VIERA, Fla. - It will likely take new Nationals manager Matt Williams a good while before he settles on a set lineup that he'd like to use during the regular season.
First, Williams needs to see all his hitters take some cuts, both in the cage and in games, with his own eyes. Then, he needs to get a sense of where they feel most comfortable hitting in the lineup. Then, he needs to figure out what makes the most sense in terms of batting orders and how he can maximize the talent that he has and play to the style that he wants by positioning his guys a certain way.
Managers are always kicking around ideas in their heads, however, and even though Williams probably won't finalize a batting order for a few weeks, he has some early thoughts on how things might shake out.
Perhaps the biggest lineup question mark at this point is Bryce Harper, who reported yesterday that he feels great physically after offseason knee surgery and is good to go for the spring. Harper has primarily hit second in the Nats' batting order in the past two seasons, but he also saw his name written into the leadoff spot last season, as well as the three, four and five holes.
So where does Williams see Harper being slotted in his lineup? The Nats skipper is considering a few options at this point.
"If we've got a tough matchup for him, we may put him in a different spot to allow him to do some other things," Williams said. "With all the things he can do on the basepaths, defense and giving him the opportunity to be free to play, I could see him (hitting second). I could see him (third or fourth). I can also see him (fifth) a lot. Which is an interesting spot. We'll examine all of those, and we may see him hitting in a number of different positions in spring training, just to get a feel for where he's most comfortable.
"I think back to my day, and the five-spot is a really nice spot. It allows him to get freed up a little bit. He's not necessarily worried about running in front of the 3-4 guys, if he's hitting (second). There's a lot of cleanup RBIs there. And it may provide protection for the 3-4 guys as well, depending on the matchup, righty-lefty. Two is certainly a spot that he can hit in. He's done that. He's led off as well. He's hit (third). So all of those spots play. We'll see. We'll experiment a little bit in spring and find out where he feels good and examine that as well."
Harper hitting fifth would be a bit of a change for him; his name was written into the lineup in that spot just once last season and never below that, even with him battling a knee injury for much of the season.
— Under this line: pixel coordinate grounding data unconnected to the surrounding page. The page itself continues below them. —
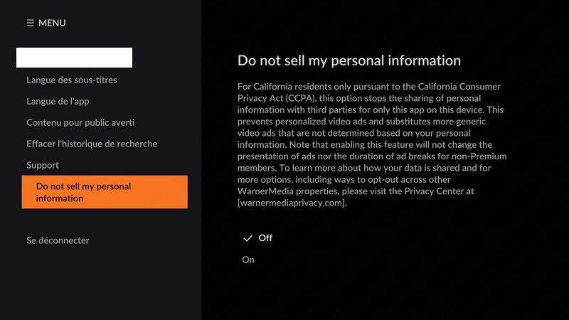Click Se déconnecter to sign out

click(58, 240)
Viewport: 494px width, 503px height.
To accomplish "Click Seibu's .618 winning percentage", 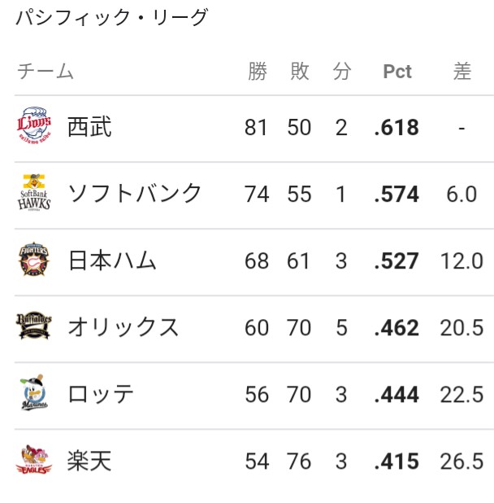I will coord(397,127).
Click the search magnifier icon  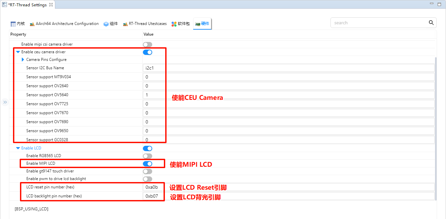pos(431,23)
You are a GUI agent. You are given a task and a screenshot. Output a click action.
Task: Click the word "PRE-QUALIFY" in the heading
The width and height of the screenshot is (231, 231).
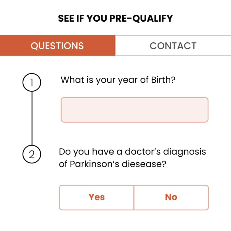click(x=141, y=18)
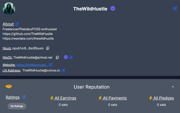Click the No Ratings pill button
This screenshot has width=180, height=113.
click(x=17, y=106)
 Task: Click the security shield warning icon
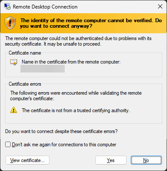(10, 23)
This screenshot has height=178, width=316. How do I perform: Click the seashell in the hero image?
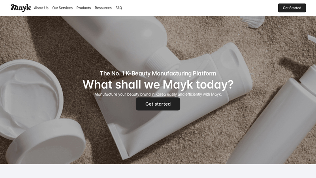coord(252,22)
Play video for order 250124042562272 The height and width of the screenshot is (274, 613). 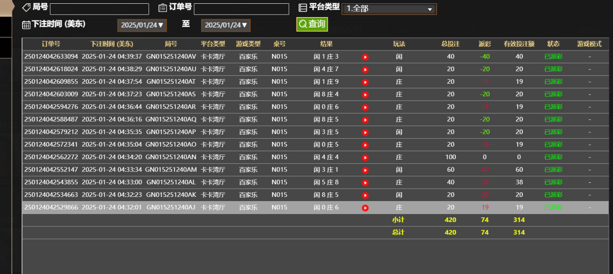[365, 157]
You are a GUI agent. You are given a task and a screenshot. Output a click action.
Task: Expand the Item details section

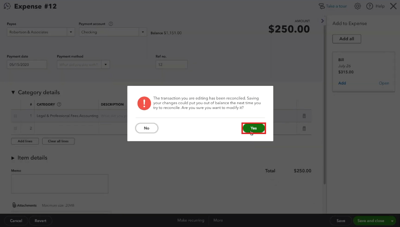[x=13, y=158]
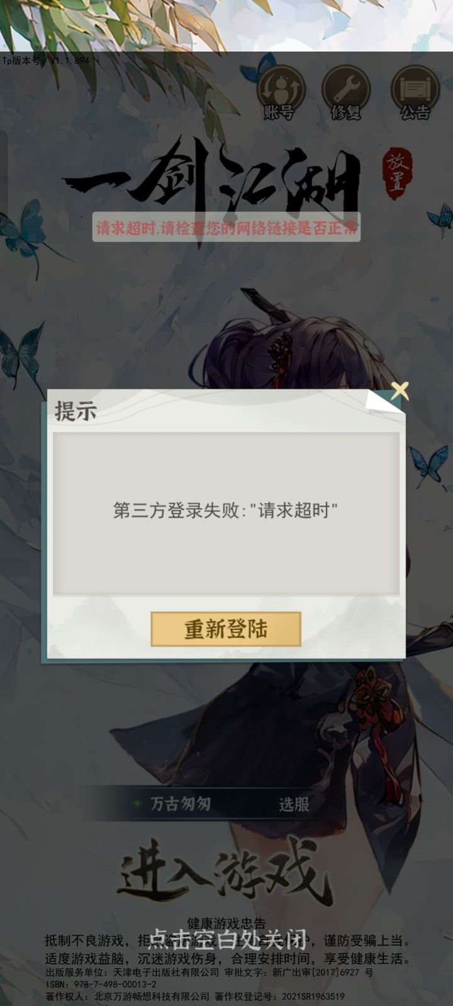
Task: Tap the 著作权人 copyright line
Action: [195, 996]
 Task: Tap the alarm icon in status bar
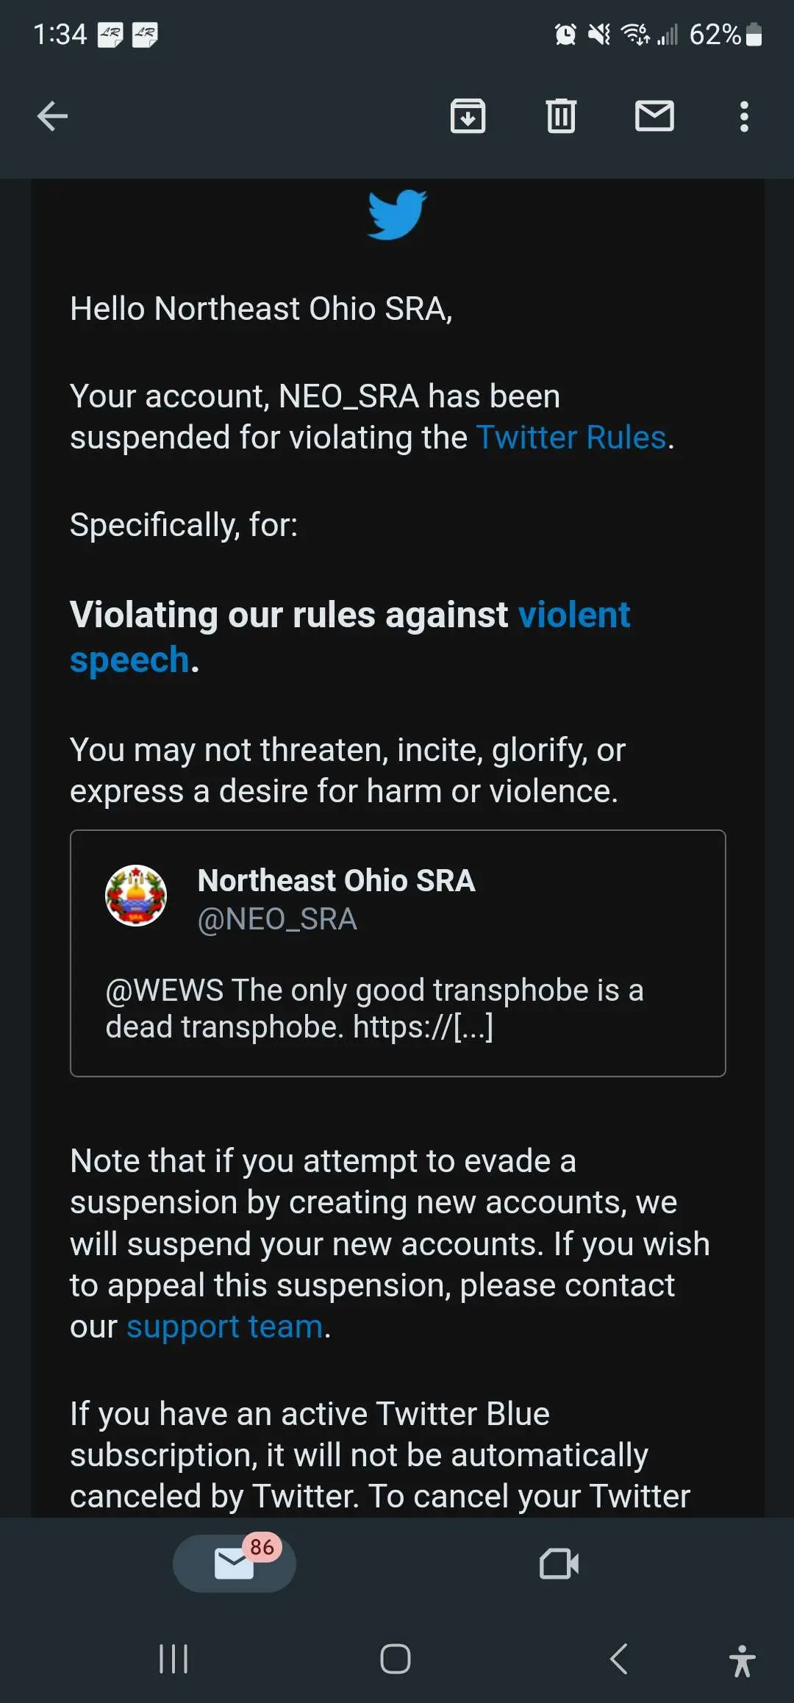(565, 35)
As Williams noted, there are certainly positives to hitting Harper fifth. The Nationals' stats guys view the No. 5 spot as a big-time RBI position with this team's talent, and Harper could use his gap-to-gap power to plate quite a few runs hitting out of the five-hole. The Nats could also stack Harper between a couple of righties - say, somewhere between Ryan Zimmerman, Jayson Werth and Ian Desmond - and allow him solid matchup opportunities against a right-handed starter.
The problem with hitting Harper fifth, however, is that it would end up giving arguably the Nats' most talented and potent hitter fewer at-bats than if he was hitting higher in the order. Over the last five seasons, players hitting in the No. 5 spot in the order have averaged around 4.25 plate appearances per game, while players hitting second have averaged around 4.55 plate appearances per game.
That might not seem like much of a difference, but over the course of a 162-game season, that's a difference of 50 plate appearances.
Williams talked about possibly shifting the lineup around from one day to another, adjusting it based on the opposing team's starting pitcher and other variables, and that sounds like something he could end up doing a bit.
"I come from the era when you had a pretty set lineup. These days, it jumbles a little bit," Williams said. "Sometimes it shuffles around. I'd like to get them in a spot where they feel good. The hope of every manager, especially a first-time manager, is to say, 'Guys, it's going to be this way, and don't even bother looking at the lineup card when you come into the clubhouse, because you're going to hit in this spot.' When in reality, that doesn't happen.
"So my objective this spring is to find out where they're comfortable, and try to put them in that position as much as I can, so they feel comfortable going out to play and it's not foreign to them. You liken it to defense. A guy plays shortstop and then all of a sudden he's got to play right field, it's foreign. And you're not free to play as you want to be. So we'll see how it plays and how it works this spring. But there could be some shuffling down here until we get accustomed to where we should be in the lineup."
The good news in all of this, from Williams' perspective, is that he has a bunch of guys who seem willing to hit wherever the manager wants them to hit, as long as it benefits the team. That includes his star players.
Werth, a guy who has hit in the middle of the order most of his career, led off for the Nats down the stretch in 2012. Zimmerman hit second for much of last season, despite never previously starting a game at that spot in the order. Desmond has hit anywhere from leadoff to sixth over the past two years.
"I think we've got guys here who really want to win," Williams said. "And regardless of any other variable, they're willing to do whatever they need to do to help us win. If that means moving somewhere else in the lineup, they're willing to do that. Because ultimately, they want to get to a championship. That's great. It's great to have that kind of attitude, and I think we have that throughout our clubhouse, which is good."